| Questions |
A. Duplicate the passage on leaders between "The natural response" and "for better leadership.", inclusive.
B. In the passage on leaders, what do officials measure when a slain man is found?
C. Take the passage on leaders further, picking up after its final sentence.

| Excerpted text |
REPTILES ON YOUR BACK.
Why do we blame our leaders when things go wrong?
Look at the end of the sidra. A dead man is found. No-one knows who has slain him. Officials measure the distance to the nearest town. Whatever town is nearest to the body, its elders have to wash their hands and say,
“Our hands did not shed this blood, nor did our eyes see it done. O God, absolve Your people Israel, and let not guilt for innocent blood remain among Your people Israel.”
The natural response of the reader is,
“But why do the elders need to be so apologetic? If a murder occurs, surely it is some criminal element amongst the people that is responsible. Why suspect the leaders?”
The commentators explain:
“Perhaps the man who was later found dead had asked for hospitality, and the elders refused to help. Perhaps he sought food, and they left him hungry. Perhaps he was in pain, and they did not want to hear his cry!”
The problem is so modern. Today one of the gravest challenges to society is the widespread disillusionment with leaders. We live in an instant information era; all that a leader does is seen, scrutinised and debated, almost before it happens. No-one can expect unquestioning applause or adulation just because they hold an office or bear a title. People power will not allow it. It makes life harder for leaders, but it makes for better leadership.

| Provided data |
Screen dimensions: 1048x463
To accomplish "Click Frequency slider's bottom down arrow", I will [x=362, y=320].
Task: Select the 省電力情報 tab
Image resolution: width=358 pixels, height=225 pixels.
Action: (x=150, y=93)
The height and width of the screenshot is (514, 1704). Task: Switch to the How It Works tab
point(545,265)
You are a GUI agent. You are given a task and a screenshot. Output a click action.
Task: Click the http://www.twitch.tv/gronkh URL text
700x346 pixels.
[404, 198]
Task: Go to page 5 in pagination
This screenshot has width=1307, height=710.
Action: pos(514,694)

---

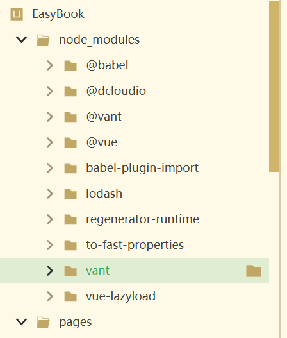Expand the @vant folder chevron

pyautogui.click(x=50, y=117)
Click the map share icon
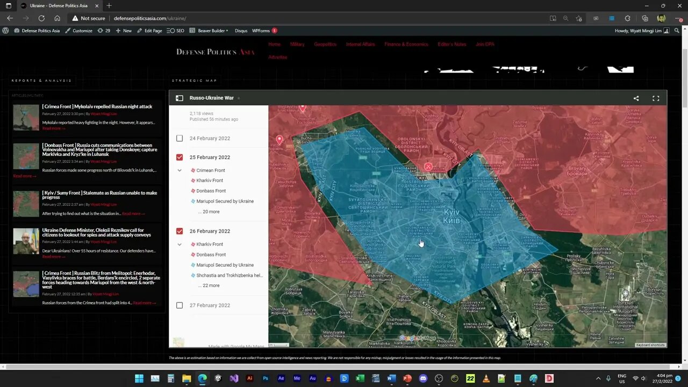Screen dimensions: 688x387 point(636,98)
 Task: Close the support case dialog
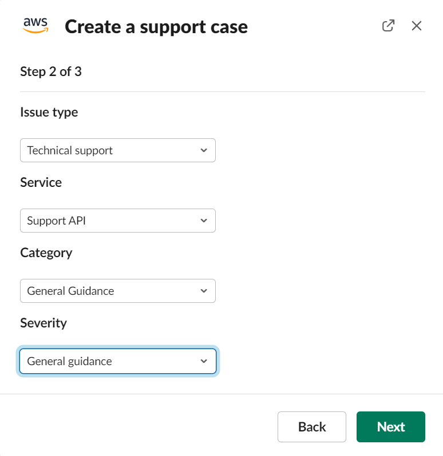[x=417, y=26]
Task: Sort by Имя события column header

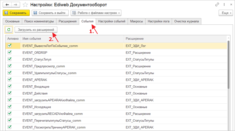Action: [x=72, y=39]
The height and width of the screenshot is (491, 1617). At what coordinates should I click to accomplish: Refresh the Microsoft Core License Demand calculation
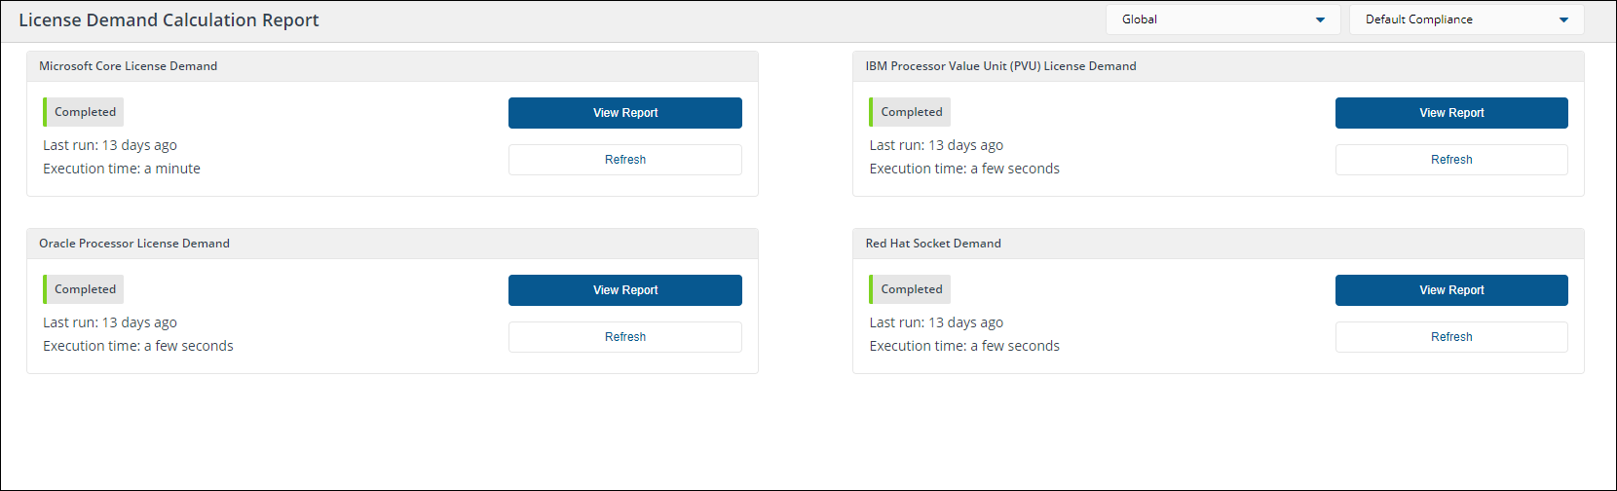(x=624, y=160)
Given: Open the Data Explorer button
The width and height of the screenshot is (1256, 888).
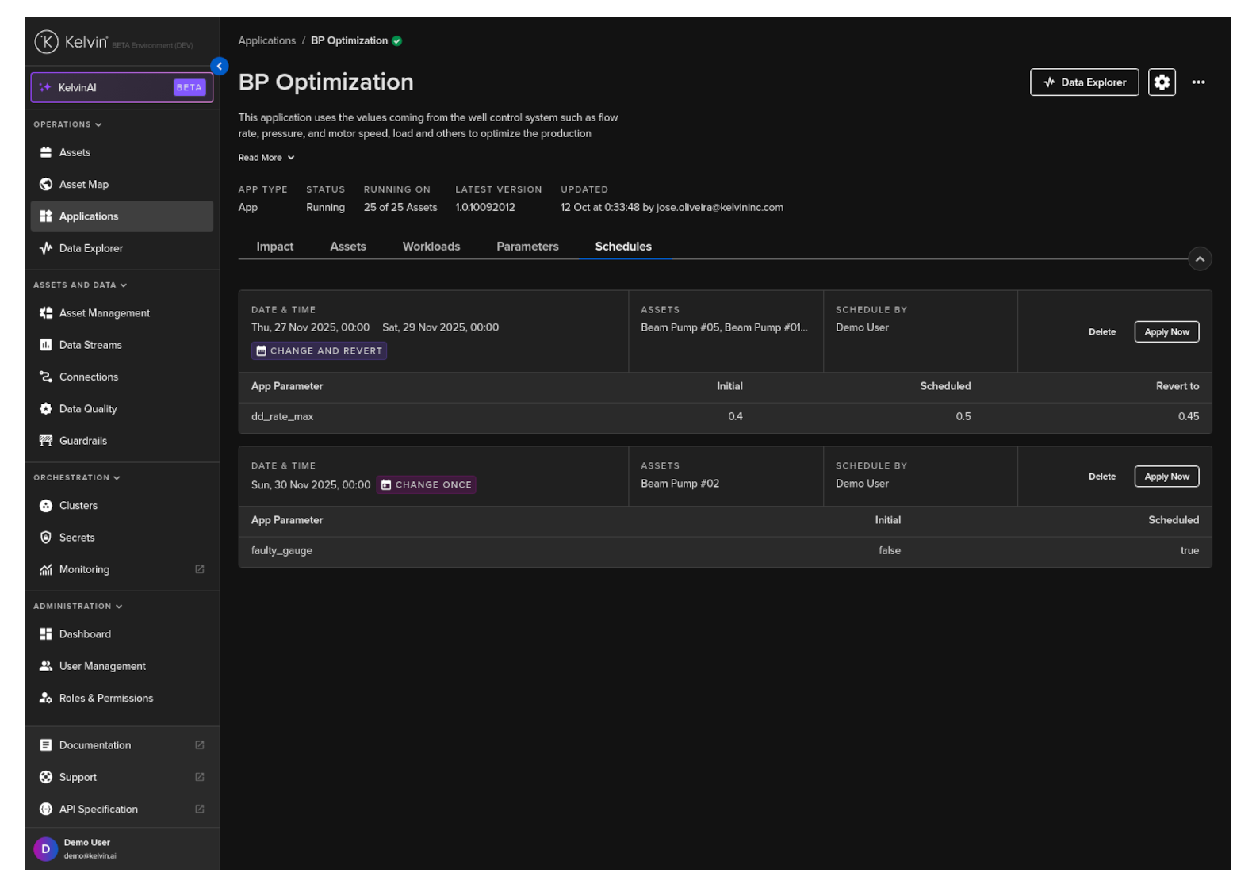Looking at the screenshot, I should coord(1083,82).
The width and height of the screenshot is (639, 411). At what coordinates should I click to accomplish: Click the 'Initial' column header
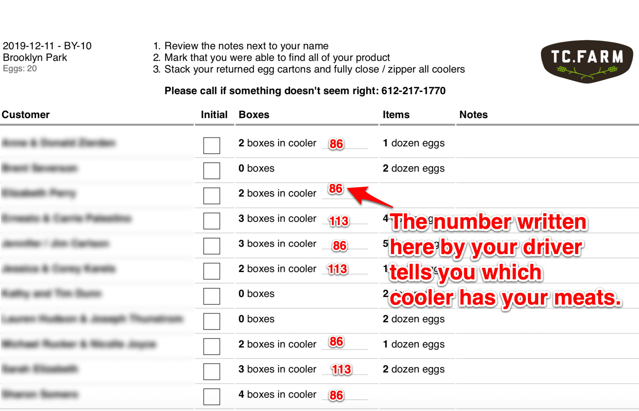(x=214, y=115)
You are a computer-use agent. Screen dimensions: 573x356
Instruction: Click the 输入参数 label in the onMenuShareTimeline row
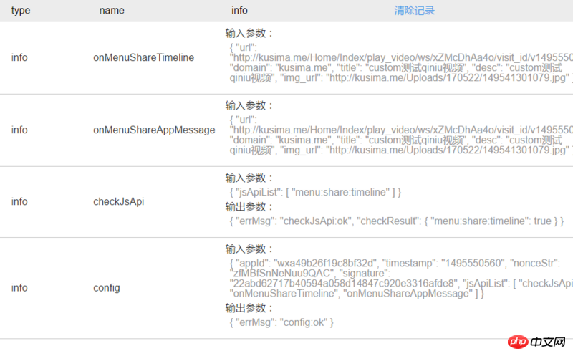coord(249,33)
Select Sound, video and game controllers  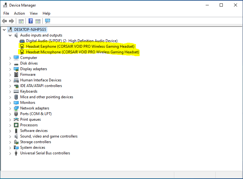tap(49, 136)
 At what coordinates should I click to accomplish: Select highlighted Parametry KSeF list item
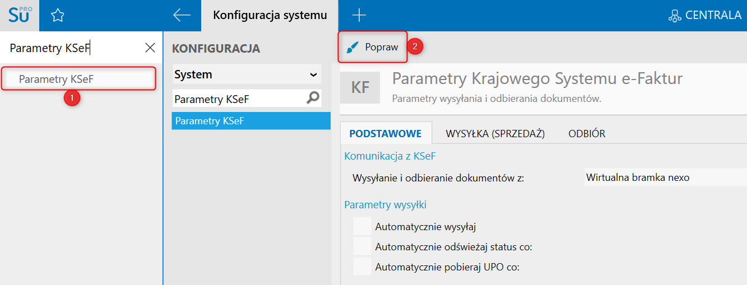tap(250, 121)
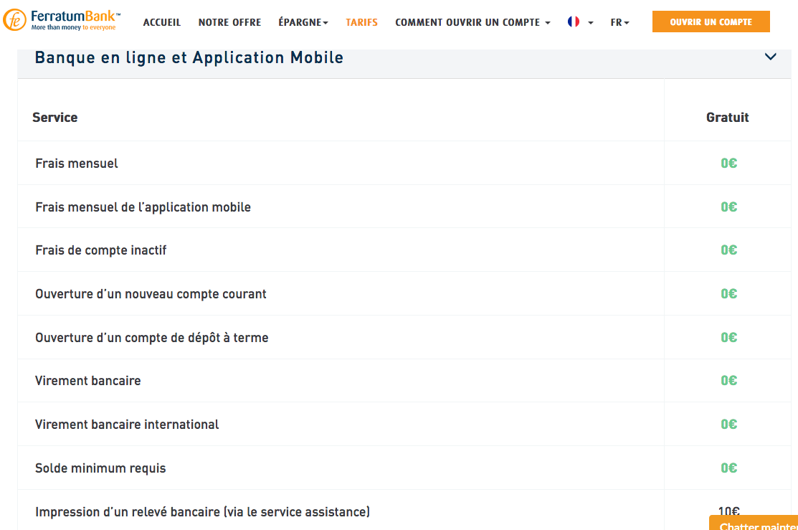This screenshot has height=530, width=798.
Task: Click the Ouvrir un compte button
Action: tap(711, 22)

| Responses by task |
A.
The natural response of the reader is,
“But why do the elders need to be so apologetic? If a murder occurs, surely it is some criminal element amongst the people that is responsible. Why suspect the leaders?”
The commentators explain:
“Perhaps the man who was later found dead had asked for hospitality, and the elders refused to help. Perhaps he sought food, and they left him hungry. Perhaps he was in pain, and they did not want to hear his cry!”
The problem is so modern. Today one of the gravest challenges to society is the widespread disillusionment with leaders. We live in an instant information era; all that a leader does is seen, scrutinised and debated, almost before it happens. No-one can expect unquestioning applause or adulation just because they hold an office or bear a title. People power will not allow it. It makes life harder for leaders, but it makes for better leadership.

B. The distance to the nearest town.

C.
The Torah describes the way Moses consecrated Aaron and his sons to the priesthood. Taking drops of sacrificial blood, Moses “put it on the tip of Aaron’s right ear and on the thumb of his right hand and on the big toe of his right foot” (Lev. 8:23). Of all the parts of the body, why were ear, hand and foot singled out for this ritual? The first answer that springs to mind is that the priest’s ears must hear the commands of the Almighty, his hands carry out the Divine will, and his feet walk in God’s ways.
Another insight is offered by the Baal Had’rash V’ha’iyyun who suggests that in putting drops of blood, the symbol of life and vitality, upon the ear, hand and foot, Moses was indicating the qualities required by a good leader. With an attentive ear, he must be aware of the needs of his people and generation. With an energetic hand, he must act in the people’s interests and dedicate himself to their welfare. And his foot, the representation of movement, must never stand still but ensure he moves along the path of personal and professional growth and progress.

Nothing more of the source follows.